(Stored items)
╔══
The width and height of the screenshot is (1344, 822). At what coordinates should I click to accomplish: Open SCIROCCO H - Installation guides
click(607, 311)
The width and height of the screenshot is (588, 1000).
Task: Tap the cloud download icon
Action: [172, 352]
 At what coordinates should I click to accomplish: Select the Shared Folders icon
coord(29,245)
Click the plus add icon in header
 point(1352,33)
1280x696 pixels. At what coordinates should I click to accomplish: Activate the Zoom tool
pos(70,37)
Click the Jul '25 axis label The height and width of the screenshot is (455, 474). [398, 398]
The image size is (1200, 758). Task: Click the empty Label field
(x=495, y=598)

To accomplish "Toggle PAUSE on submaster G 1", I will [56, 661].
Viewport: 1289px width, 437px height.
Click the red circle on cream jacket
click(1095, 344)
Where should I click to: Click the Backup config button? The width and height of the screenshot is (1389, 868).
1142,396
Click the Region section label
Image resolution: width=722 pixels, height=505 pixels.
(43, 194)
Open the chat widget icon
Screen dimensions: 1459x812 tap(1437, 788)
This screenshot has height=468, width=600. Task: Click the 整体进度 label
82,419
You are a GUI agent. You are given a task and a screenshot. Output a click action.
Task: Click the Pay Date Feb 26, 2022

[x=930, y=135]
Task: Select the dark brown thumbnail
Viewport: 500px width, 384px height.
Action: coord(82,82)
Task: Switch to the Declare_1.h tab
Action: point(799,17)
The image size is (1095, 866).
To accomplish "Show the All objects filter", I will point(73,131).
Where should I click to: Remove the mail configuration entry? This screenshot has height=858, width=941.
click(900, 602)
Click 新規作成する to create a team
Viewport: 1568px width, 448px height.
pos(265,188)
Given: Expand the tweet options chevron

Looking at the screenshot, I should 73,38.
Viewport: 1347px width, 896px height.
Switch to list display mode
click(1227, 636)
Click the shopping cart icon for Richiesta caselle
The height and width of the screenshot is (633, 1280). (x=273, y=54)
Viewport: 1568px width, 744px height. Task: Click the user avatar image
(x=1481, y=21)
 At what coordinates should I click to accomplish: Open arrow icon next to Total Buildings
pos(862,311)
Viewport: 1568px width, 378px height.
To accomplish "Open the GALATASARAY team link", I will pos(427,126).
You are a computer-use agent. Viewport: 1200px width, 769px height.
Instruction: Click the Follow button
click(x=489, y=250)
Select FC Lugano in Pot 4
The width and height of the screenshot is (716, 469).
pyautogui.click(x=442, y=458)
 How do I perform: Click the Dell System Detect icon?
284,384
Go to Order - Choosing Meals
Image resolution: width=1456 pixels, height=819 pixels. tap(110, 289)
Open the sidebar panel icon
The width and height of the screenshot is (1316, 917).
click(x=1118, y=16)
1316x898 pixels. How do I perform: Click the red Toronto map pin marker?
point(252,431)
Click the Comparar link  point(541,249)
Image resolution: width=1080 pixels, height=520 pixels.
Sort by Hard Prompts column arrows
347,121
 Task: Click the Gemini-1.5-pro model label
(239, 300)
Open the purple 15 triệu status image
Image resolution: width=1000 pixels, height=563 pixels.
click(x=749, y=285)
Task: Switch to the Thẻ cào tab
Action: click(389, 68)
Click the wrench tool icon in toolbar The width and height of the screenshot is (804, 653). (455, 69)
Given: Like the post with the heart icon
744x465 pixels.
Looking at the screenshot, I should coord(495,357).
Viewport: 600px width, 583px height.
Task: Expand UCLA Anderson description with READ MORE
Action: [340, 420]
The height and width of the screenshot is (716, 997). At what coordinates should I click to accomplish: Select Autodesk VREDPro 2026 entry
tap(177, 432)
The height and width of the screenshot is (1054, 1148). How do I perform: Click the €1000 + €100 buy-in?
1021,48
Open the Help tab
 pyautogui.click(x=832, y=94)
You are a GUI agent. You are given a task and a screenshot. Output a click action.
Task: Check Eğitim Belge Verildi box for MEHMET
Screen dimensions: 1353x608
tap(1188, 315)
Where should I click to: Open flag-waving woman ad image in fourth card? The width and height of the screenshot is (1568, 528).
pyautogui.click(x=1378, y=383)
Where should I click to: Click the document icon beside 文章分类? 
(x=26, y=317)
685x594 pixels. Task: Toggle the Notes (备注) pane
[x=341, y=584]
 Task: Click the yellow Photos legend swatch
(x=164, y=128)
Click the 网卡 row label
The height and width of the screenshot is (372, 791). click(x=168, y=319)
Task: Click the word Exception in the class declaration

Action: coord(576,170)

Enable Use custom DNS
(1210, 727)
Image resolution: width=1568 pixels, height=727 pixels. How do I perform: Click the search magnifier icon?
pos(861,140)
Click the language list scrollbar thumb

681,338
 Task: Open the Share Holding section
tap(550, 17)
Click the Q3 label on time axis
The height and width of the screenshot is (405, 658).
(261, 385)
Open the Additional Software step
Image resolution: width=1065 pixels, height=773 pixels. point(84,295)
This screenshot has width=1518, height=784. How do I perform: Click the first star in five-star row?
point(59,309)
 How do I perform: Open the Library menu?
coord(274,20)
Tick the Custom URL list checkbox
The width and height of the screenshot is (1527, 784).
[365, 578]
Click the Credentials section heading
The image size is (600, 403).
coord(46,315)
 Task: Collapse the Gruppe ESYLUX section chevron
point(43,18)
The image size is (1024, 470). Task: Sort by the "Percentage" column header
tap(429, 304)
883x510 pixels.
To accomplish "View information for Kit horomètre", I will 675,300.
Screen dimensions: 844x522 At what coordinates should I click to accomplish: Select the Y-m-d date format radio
╚══
**What needs to be done:** With nothing left out, transcribe the records above exactly.

**Written solution:**
The width and height of the screenshot is (1344, 822). At what coordinates should I click to accomplish: Open SCIROCCO H - Installation guides
click(607, 311)
The width and height of the screenshot is (588, 1000).
Task: Tap the cloud download icon
Action: [172, 352]
 At what coordinates should I click to accomplish: Select the Shared Folders icon
coord(29,245)
Click the plus add icon in header
 point(1352,33)
1280x696 pixels. At what coordinates should I click to accomplish: Activate the Zoom tool
pos(70,37)
Click the Jul '25 axis label The height and width of the screenshot is (455, 474). [398, 398]
The image size is (1200, 758). Task: Click the empty Label field
(x=495, y=598)

To accomplish "Toggle PAUSE on submaster G 1", I will [56, 661].
Viewport: 1289px width, 437px height.
Click the red circle on cream jacket
click(1095, 344)
Where should I click to: Click the Backup config button? The width and height of the screenshot is (1389, 868).
1142,396
Click the Region section label
Image resolution: width=722 pixels, height=505 pixels.
(43, 194)
Open the chat widget icon
Screen dimensions: 1459x812 tap(1437, 788)
This screenshot has height=468, width=600. Task: Click the 整体进度 label
82,419
You are a GUI agent. You are given a task and a screenshot. Output a click action.
Task: Click the Pay Date Feb 26, 2022

[x=930, y=135]
Task: Select the dark brown thumbnail
Viewport: 500px width, 384px height.
Action: coord(82,82)
Task: Switch to the Declare_1.h tab
Action: point(799,17)
The image size is (1095, 866).
To accomplish "Show the All objects filter", I will point(73,131).
Where should I click to: Remove the mail configuration entry? This screenshot has height=858, width=941.
click(900, 602)
Click 新規作成する to create a team
Viewport: 1568px width, 448px height.
pos(265,188)
Given: Expand the tweet options chevron

Looking at the screenshot, I should 73,38.
Viewport: 1347px width, 896px height.
Switch to list display mode
click(1227, 636)
Click the shopping cart icon for Richiesta caselle
The height and width of the screenshot is (633, 1280). (x=273, y=54)
Viewport: 1568px width, 744px height. Task: Click the user avatar image
(x=1481, y=21)
 At what coordinates should I click to accomplish: Open arrow icon next to Total Buildings
pos(862,311)
Viewport: 1568px width, 378px height.
To accomplish "Open the GALATASARAY team link", I will pos(427,126).
You are a computer-use agent. Viewport: 1200px width, 769px height.
Instruction: Click the Follow button
click(x=489, y=250)
Select FC Lugano in Pot 4
The width and height of the screenshot is (716, 469).
pyautogui.click(x=442, y=458)
 How do I perform: Click the Dell System Detect icon?
284,384
Go to Order - Choosing Meals
Image resolution: width=1456 pixels, height=819 pixels. tap(110, 289)
Open the sidebar panel icon
The width and height of the screenshot is (1316, 917).
click(x=1118, y=16)
1316x898 pixels. How do I perform: Click the red Toronto map pin marker?
point(252,431)
Click the Comparar link  point(541,249)
Image resolution: width=1080 pixels, height=520 pixels.
Sort by Hard Prompts column arrows
347,121
 Task: Click the Gemini-1.5-pro model label
(239, 300)
Open the purple 15 triệu status image
Image resolution: width=1000 pixels, height=563 pixels.
click(x=749, y=285)
Task: Switch to the Thẻ cào tab
Action: click(389, 68)
Click the wrench tool icon in toolbar The width and height of the screenshot is (804, 653). (455, 69)
Given: Like the post with the heart icon
744x465 pixels.
Looking at the screenshot, I should coord(495,357).
Viewport: 600px width, 583px height.
Task: Expand UCLA Anderson description with READ MORE
Action: [340, 420]
The height and width of the screenshot is (716, 997). At what coordinates should I click to accomplish: Select Autodesk VREDPro 2026 entry
tap(177, 432)
The height and width of the screenshot is (1054, 1148). How do I perform: Click the €1000 + €100 buy-in?
1021,48
Open the Help tab
 pyautogui.click(x=832, y=94)
You are a GUI agent. You are given a task and a screenshot. Output a click action.
Task: Check Eğitim Belge Verildi box for MEHMET
Screen dimensions: 1353x608
tap(1188, 315)
Where should I click to: Open flag-waving woman ad image in fourth card? The width and height of the screenshot is (1568, 528).
pyautogui.click(x=1378, y=383)
Where should I click to: Click the document icon beside 文章分类? 
(x=26, y=317)
685x594 pixels. Task: Toggle the Notes (备注) pane
[x=341, y=584]
 Task: Click the yellow Photos legend swatch
(x=164, y=128)
Click the 网卡 row label
The height and width of the screenshot is (372, 791). click(x=168, y=319)
Task: Click the word Exception in the class declaration

Action: coord(576,170)

Enable Use custom DNS
(1210, 727)
Image resolution: width=1568 pixels, height=727 pixels. How do I perform: Click the search magnifier icon?
pos(861,140)
Click the language list scrollbar thumb

681,338
 Task: Open the Share Holding section
tap(550, 17)
Click the Q3 label on time axis
The height and width of the screenshot is (405, 658).
(261, 385)
Open the Additional Software step
Image resolution: width=1065 pixels, height=773 pixels. point(84,295)
This screenshot has width=1518, height=784. How do I perform: Click the first star in five-star row?
point(59,309)
 How do I perform: Open the Library menu?
coord(274,20)
Tick the Custom URL list checkbox
The width and height of the screenshot is (1527, 784).
[365, 578]
Click the Credentials section heading
The image size is (600, 403).
coord(46,315)
 Task: Collapse the Gruppe ESYLUX section chevron
point(43,18)
The image size is (1024, 470). Task: Sort by the "Percentage" column header
tap(429, 304)
883x510 pixels.
To accomplish "View information for Kit horomètre", I will 675,300.
Screen dimensions: 844x522 At what coordinates should I click to accomplish: Select the Y-m-d date format radio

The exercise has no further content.